During the three-month period ended September 30, 2011, we purchased a portion of our Senior Unsecured Notes that resulted in the early extinguishment of an aggregate $75.0 million of those notes. In these transactions we paid an aggregate amount of $77.4 million, including the $75.0 million in principal and $2.4 million in premium for the repurchased Senior Unsecured Notes. The premium is reflected as a component of “other income (expense)” in the accompanying condensed consolidated statements of operations. We also paid the accrued interest on these Senior Unsecured Notes totaling
$0.8 million and we recorded a $0.9 million charge to interest expense to accelerate a pro rata portion of the deferred financing costs associated with the issuance of the Senior Unsecured Notes in 2007.
In July 2006, we entered into a credit agreement (the “Credit Agreement”) containing both a term loan (the “Term Loan”) and a revolving credit facility (the “Revolving Credit Facility”). The $835 million term loan was used to fund the cash portion of the acquisition of Remington Oil and Gas Corporation in July 2006. The original borrowing capacity under the Revolving Credit Facility was $300 million. In June 2011, we amended our Credit Agreement as further discussed below. For additional information regarding the previous terms of our Credit Agreement see Note 9 of our 2010 Form 10-K.
The fourth amendment to our Credit Agreement, among other things:
With the closing of the fourth amendment, the Term Loan currently bears interest either at the one-, two-, three- or six-month LIBOR or Base Rates at our election plus a margin of between 3.25% and 3.5% (LIBOR margin) or 2.25% to 2.5% (Base Rate margin) depending on current leverage ratios. Our average interest rate on the Term Loan for the nine-month periods ended September 30, 2011 and 2010 was approximately 3.6% and 2.9%, respectively, including the effects of our interest rate swaps (Note 16).
As the rates for our Term Loan are subject to market influences and will vary over the term of the Credit Agreement, we may enter into various interest rate swaps to stabilize cash flows relating to a portion of our interest payments for our Term Loan (Note 16).
The full amount of the Revolving Credit Facility may be used for issuances of letters of credit. At September 30, 2011, we had no amounts drawn on the Revolving Credit Facility and our availability under the Revolving Credit Facility totaled $557.4 million, net of $42.6 million of letters of credit issued.

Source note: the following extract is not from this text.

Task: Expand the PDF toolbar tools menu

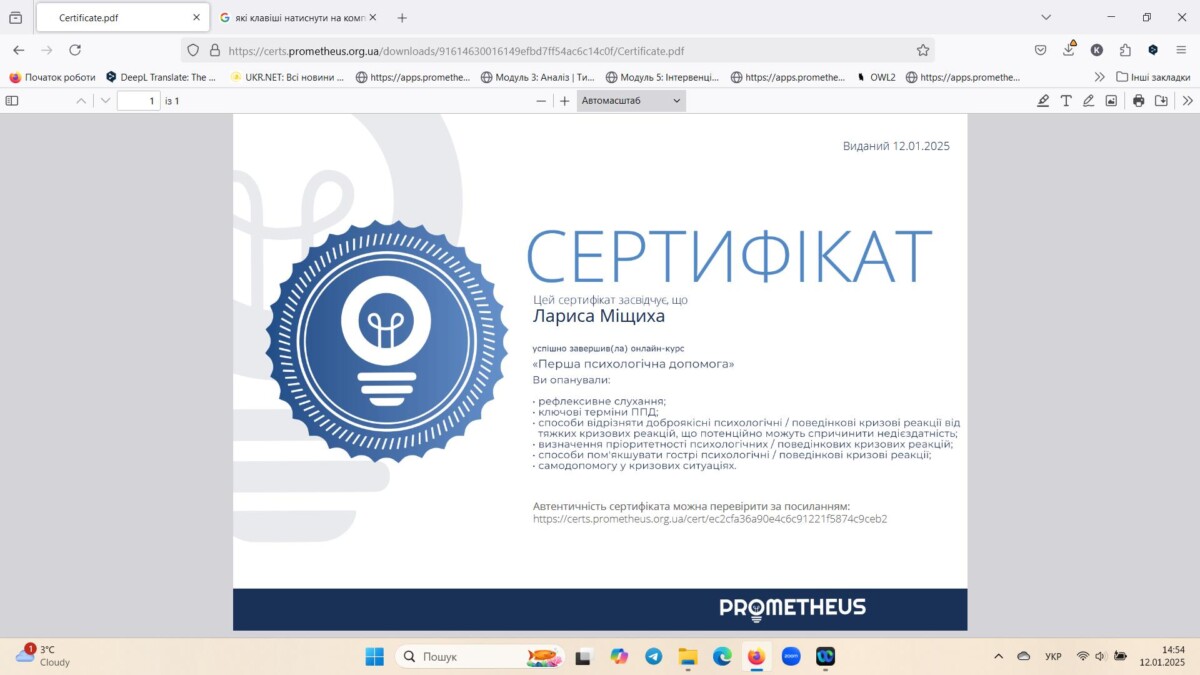Action: click(x=1187, y=101)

Pursuant to the fourth amendment, the borrowings outstanding under the Revolving Credit Facility will bear interest based on one-, two-, three- or six-month LIBOR rates or on Base Rates at our election plus an applicable margin. The LIBOR margin ranges from 2.5% to 3.5% and the Base Rate margin rates from 1.5% to 2.5%, depending on our consolidated leverage ratio. In connection with the closing of the fourth amendment to our Credit Agreement (as noted above), we borrowed $109.4 million under the Revolving Credit Facility and prepaid a portion of the Term Loan. We subsequently repaid all borrowings under our Revolving Credit Facility with our available cash on hand. There were no borrowings outstanding on the Revolving Credit Facility at any time during the third quarter of 2011.

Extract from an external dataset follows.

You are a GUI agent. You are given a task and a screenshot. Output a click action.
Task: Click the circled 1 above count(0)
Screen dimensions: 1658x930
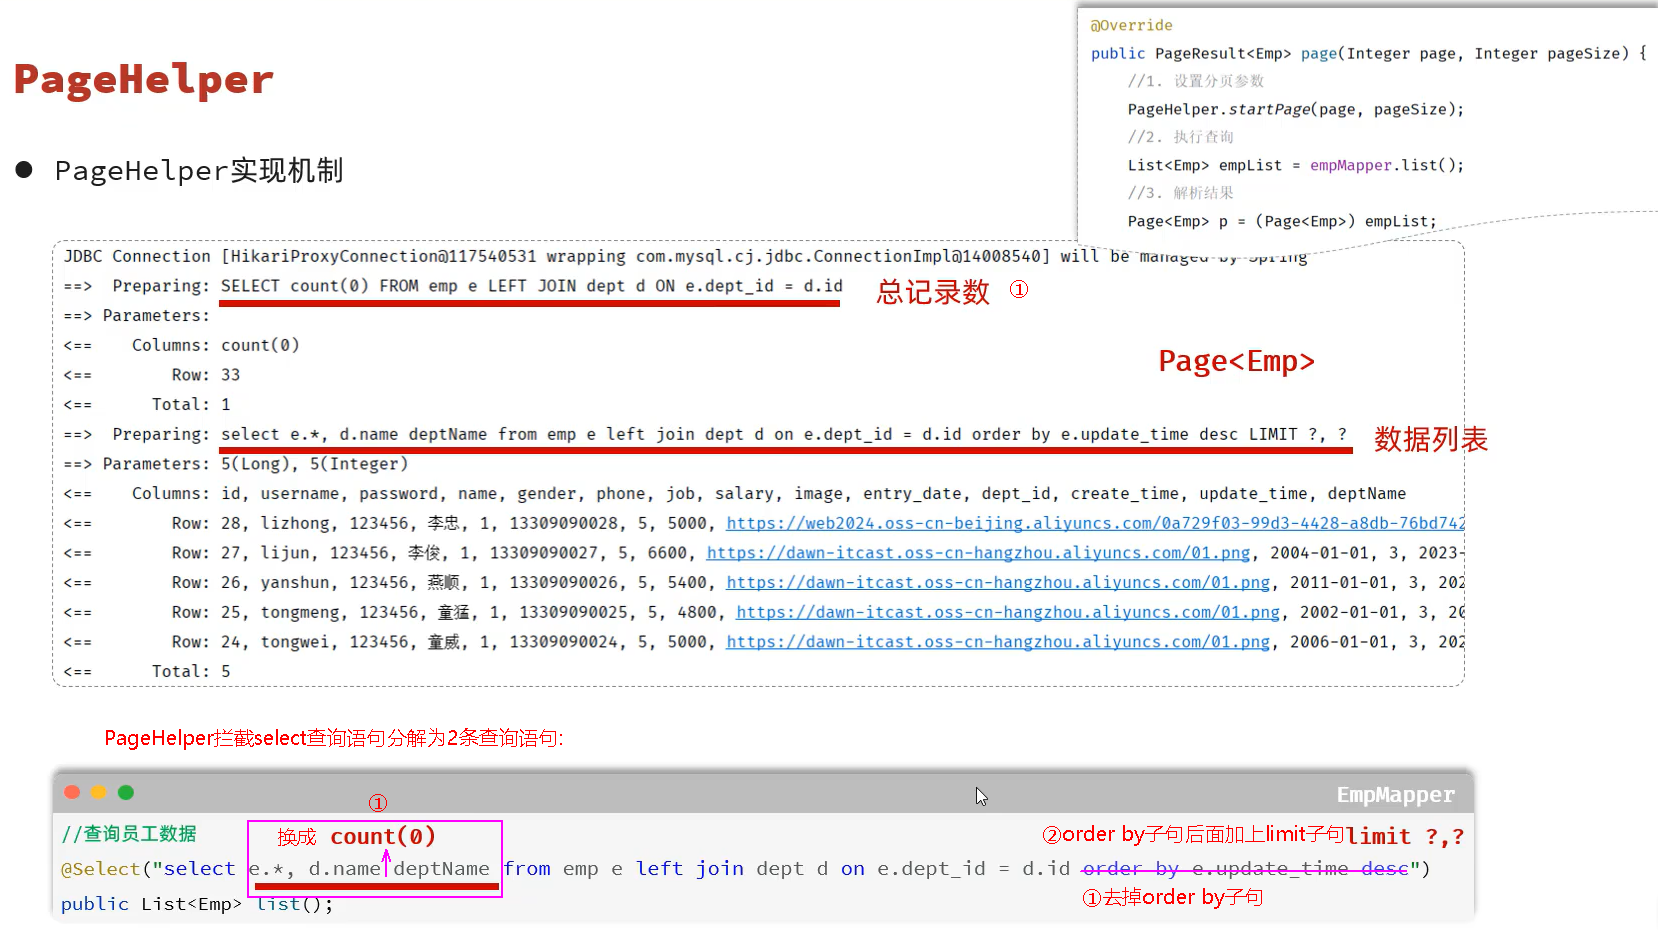[x=377, y=803]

The Credit Agreement contains various covenants regarding, among other things, collateral, capital expenditures, investments, dispositions, indebtedness and financial performance that are customary for this type of financing and for companies in our industry.
Convertible Senior Notes
In March 2005, we issued $300 million of Convertible Senior Notes at 100% of the principal amount to certain qualified institutional buyers. The Convertible Senior Notes are convertible into cash and, if applicable, shares of our common stock based on the specified conversion rate, subject to adjustment.

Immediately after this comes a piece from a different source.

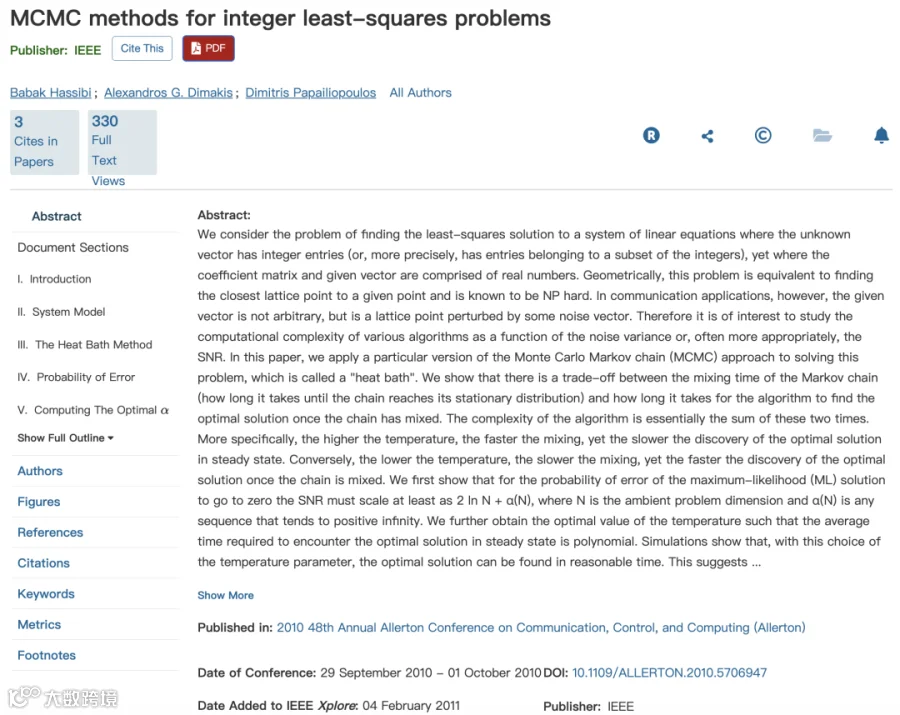
Task: Expand abstract with Show More
Action: click(x=226, y=595)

The Convertible Senior Notes can be converted prior to the stated maturity (March 2025) under certain triggering events specified in the indenture governing the Convertible Senior Notes. To the extent we do not have long-term financing secured to cover the conversion, the Convertible Senior Notes would be classified as a current liability in the accompanying condensed consolidated balance sheet. No conversion triggers were met during either the three- or nine-month periods ended September 30, 2011 and September 30, 2010. The first dates for early redemption of the Convertible Senior Notes are in December 2012, with the holders of the Convertible Senior Notes being able to put them to us on December 15, 2012 and our being able to call the Convertible Senior Notes at any time after December 20, 2012 (see Note 9 of our 2010 Form 10-K). Effective January 1, 2009, we adopted certain accounting standards that required us to discount the principal amount of our Convertible Senior Notes. Following adoption of these accounting standards, the effective interest rate for the Convertible Senior Notes is 6.6%.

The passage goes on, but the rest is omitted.